When it runs: `docker {container,image,builder} prune -f --filter until=24h` — **dangling+old only,
never `--all`, never `--volumes`.**
- Teardown unchanged: `runner/harness/lifecycle.py::teardown_app` removes services/volumes/secrets/
.env and **no images** (`grep -n 'rmi\|image rm\|image prune' runner/ tests/conftest.py` = empty).
**HOW to verify (cold, Adversary's own checks):**
```sh
ssh cc-ci 'systemctl is-enabled docker-prune.timer' # EXPECT: not-found (autoPrune gone)
ssh cc-ci 'systemctl is-enabled ci-docker-prune.timer; systemctl is-active ci-docker-prune.timer'
ssh cc-ci 'systemctl list-timers ci-docker-prune.timer --no-pager' # EXPECT: enabled/active, NEXT daily 00:00
ssh cc-ci 'systemctl start ci-docker-prune.service; \
journalctl -u ci-docker-prune.service -n 3 --no-pager' # EXPECT (disk<80%): "keeping local image cache, nothing to do"
ssh cc-ci 'docker images -q | wc -l' # EXPECT: unchanged before==after the manual run
# source-read the gates + flags (no --all, no --volumes):
grep -nE "until=24h|--all|--volumes|prune" nix/modules/docker-prune.nix
grep -n "autoPrune" nix/modules/swarm.nix # EXPECT: only a comment, no enable=true
```
**EXPECTED:** old timer not-found; `ci-docker-prune.timer` enabled+active (daily); manual run below
80% prints the no-op line and removes nothing; module flags are `--filter until=24h` only (never
`--all`/`--volumes`); swarm.nix has no live autoPrune.
### PC2 — Local cache retained + authenticated (confirm)
**WHAT.** Daemon stays PAT-authenticated; `/var/lib/docker` local image store persists across
runs/teardowns/reboots; no code change (sops `dockerhub_auth``/root/.docker/config.json` in
`nix/modules/secrets.nix`, unchanged).
**HOW / EXPECTED:**
```sh
ssh cc-ci 'docker info 2>/dev/null | grep Username' # EXPECT: Username: nptest2
ssh cc-ci 'ls -l /root/.docker/config.json' # EXPECT: -> /run/secrets/rendered/docker-config.json (0600)
ssh cc-ci 'docker images | wc -l' # EXPECT: many recipe images retained (was 21 leaf images)
```
### PC3 — Deploy → teardown → redeploy reuses local layers (no re-download)

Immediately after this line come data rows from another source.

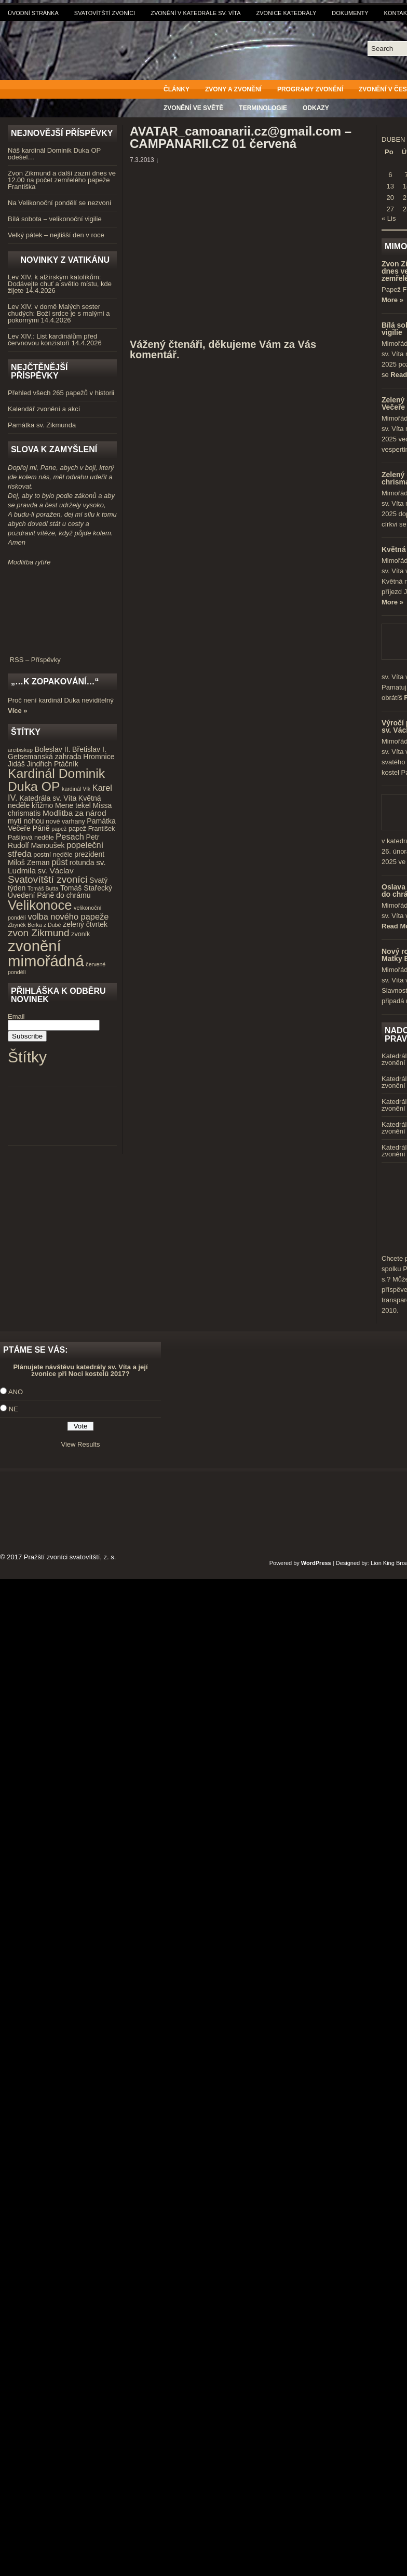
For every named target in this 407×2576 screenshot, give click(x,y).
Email (16, 1016)
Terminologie (263, 108)
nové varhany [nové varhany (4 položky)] (65, 821)
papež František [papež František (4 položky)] (92, 828)
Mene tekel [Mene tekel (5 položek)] (73, 805)
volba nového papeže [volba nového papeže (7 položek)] (68, 916)
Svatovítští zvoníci (104, 13)
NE (13, 1409)
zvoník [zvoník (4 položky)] (80, 934)
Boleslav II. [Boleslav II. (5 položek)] (53, 749)
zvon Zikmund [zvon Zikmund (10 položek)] (38, 932)
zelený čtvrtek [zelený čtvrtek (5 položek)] (85, 924)
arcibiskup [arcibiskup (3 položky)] (20, 750)
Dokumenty (350, 13)
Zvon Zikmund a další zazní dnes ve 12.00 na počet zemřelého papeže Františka (62, 180)
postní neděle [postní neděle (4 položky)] (52, 854)
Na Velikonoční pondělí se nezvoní (59, 203)
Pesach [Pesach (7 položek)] (70, 836)
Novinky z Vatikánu (65, 259)
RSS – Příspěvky (62, 656)
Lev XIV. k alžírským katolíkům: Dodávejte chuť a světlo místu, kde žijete (60, 283)
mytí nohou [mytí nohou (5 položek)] (26, 821)
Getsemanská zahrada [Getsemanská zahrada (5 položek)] (45, 756)
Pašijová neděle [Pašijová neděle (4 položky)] (31, 837)
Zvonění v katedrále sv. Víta (195, 13)
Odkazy (316, 108)
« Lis (389, 218)
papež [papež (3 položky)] (58, 829)
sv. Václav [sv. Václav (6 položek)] (56, 870)
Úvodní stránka (33, 13)
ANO (15, 1392)
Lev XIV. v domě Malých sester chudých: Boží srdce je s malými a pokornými (59, 313)
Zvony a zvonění (233, 89)
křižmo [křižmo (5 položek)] (42, 805)
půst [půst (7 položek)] (59, 862)
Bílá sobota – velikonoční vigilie (55, 219)
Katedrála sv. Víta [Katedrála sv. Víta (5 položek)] (47, 798)
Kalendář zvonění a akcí (44, 409)
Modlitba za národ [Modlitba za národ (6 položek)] (74, 812)
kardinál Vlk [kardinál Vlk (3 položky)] (76, 789)
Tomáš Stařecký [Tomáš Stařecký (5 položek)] (86, 888)
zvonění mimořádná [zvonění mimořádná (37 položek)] (46, 953)
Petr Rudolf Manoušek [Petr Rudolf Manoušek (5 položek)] (53, 841)
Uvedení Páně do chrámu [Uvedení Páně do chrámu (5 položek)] (49, 895)
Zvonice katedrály (286, 13)
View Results (80, 1444)
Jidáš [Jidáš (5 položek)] (16, 764)
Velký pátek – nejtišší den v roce (56, 235)
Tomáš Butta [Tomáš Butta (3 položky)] (43, 888)
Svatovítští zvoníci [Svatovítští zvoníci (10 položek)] (47, 879)
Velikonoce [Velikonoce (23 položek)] (40, 905)
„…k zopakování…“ (55, 681)
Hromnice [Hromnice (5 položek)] (98, 756)
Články (176, 89)
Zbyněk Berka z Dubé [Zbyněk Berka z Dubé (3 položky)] (34, 925)
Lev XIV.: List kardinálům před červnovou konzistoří (52, 339)
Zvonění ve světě (193, 108)
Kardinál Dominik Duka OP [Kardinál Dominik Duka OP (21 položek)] (56, 779)
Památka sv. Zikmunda (42, 425)
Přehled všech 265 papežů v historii (61, 393)
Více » (18, 710)
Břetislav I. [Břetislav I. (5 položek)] (89, 749)
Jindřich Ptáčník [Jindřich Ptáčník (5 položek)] (52, 764)
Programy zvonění (310, 89)
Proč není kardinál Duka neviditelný (61, 700)
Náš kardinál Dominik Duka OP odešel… (54, 153)
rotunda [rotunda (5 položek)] (82, 862)
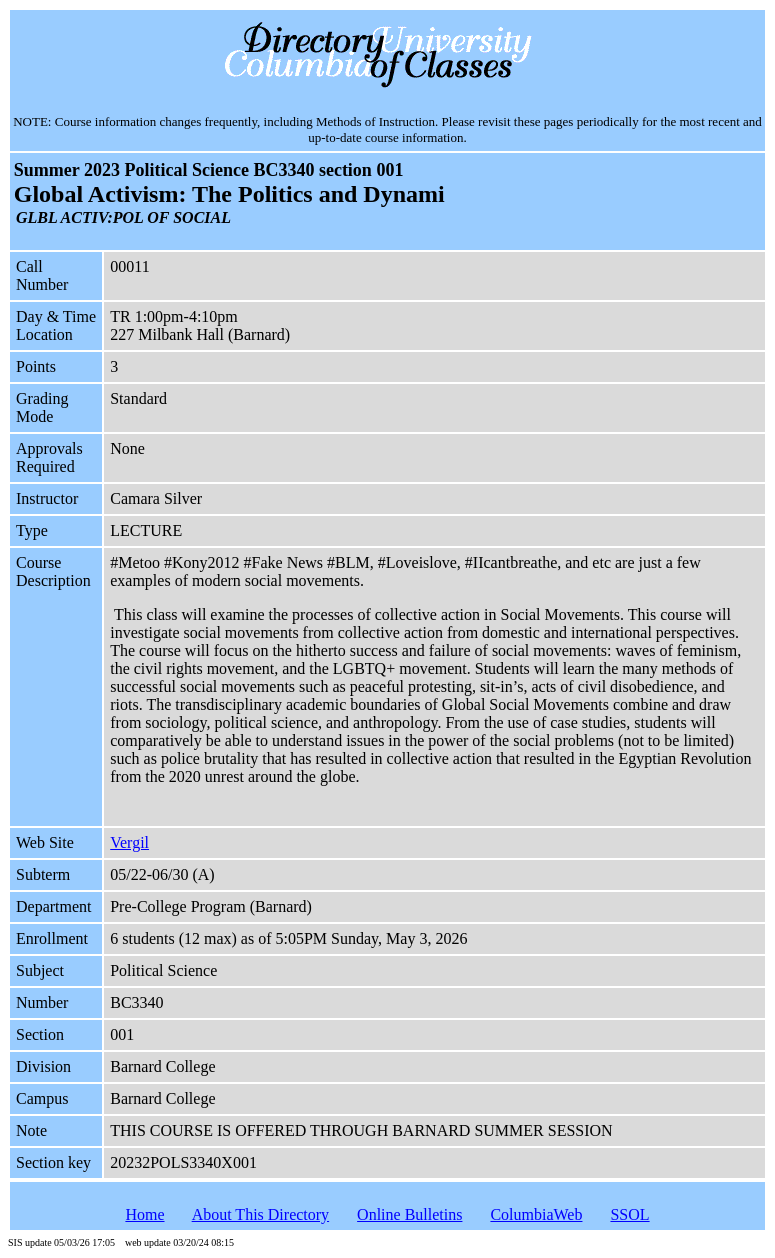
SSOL (629, 1214)
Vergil (129, 842)
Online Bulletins (409, 1214)
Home (144, 1214)
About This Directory (260, 1214)
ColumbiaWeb (536, 1214)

**WHAT.** A previously-pulled image is retained through teardown and a redeploy reuses local layers;
only an authenticated manifest check remains. Builder-proven with a real swarm deploy/teardown/
redeploy on `redis:7-alpine` (docker.io through the authenticated daemon — same pull path abra/swarm
use).
**HOW (Adversary, reproducible):**
```sh
ssh cc-ci 'bash -s' <<'PROOF'
IMG=redis:7-alpine; docker rmi -f "$IMG" >/dev/null 2>&1 || true
t0=$(date +%s%N); docker pull "$IMG" 2>&1 | grep -E "Pull complete|Downloaded|Already exists|up to date"; t1=$(date +%s%N)
echo COLD_MS=$(((t1-t0)/1000000))
docker service create --name pc3 --replicas 1 "$IMG" sleep 120 >/dev/null 2>&1; docker service ls --filter name=pc3 --format '{{.Replicas}}'
docker service rm pc3 >/dev/null 2>&1
echo retained: $(docker images redis:7-alpine --format '{{.ID}}')
t2=$(date +%s%N); docker pull "$IMG" 2>&1 | grep -E "Pull complete|Downloaded|Already exists|up to date"; t3=$(date +%s%N)
echo WARM_MS=$(((t3-t2)/1000000)); docker rmi -f "$IMG" >/dev/null 2>&1
PROOF
```
**EXPECTED:** COLD pull shows layer "Pull complete" lines (download) — Builder saw 6 layers,
COLD_MS≈5303; after `service rm` the image ID is still listed (retained); WARM pull shows
`Image is up to date` (no layer download), WARM_MS≈674 (≈8× faster, manifest-only). Confirms the
local store is the cache, survives teardown, and a redeploy needs no Docker-Hub layer download.
Optional fuller proof: a real recipe cycle
`RECIPE=custom-html-tiny PR=0 STAGES=install cc-ci-run runner/run_recipe_ci.py` run twice — the 2nd
deploy shows no image-layer download.
---
## DoD checklist (Builder view — Adversary owns the verdict in REVIEW-2pc.md)
- [x] **PC1** — autoPrune `--all` removed; surgical gated `ci-docker-prune` deployed; teardown keeps images.
- [x] **PC2** — daemon PAT-authenticated (nptest2); local store retained across rebuild.
- [x] **PC3** — deploy→teardown→redeploy reuses local layers (no re-download), measured; disk bounded
(31%) without `-af`. Documented (runbook/warm/DECISIONS/IDEAS).
## Not blocked. No standing blockers.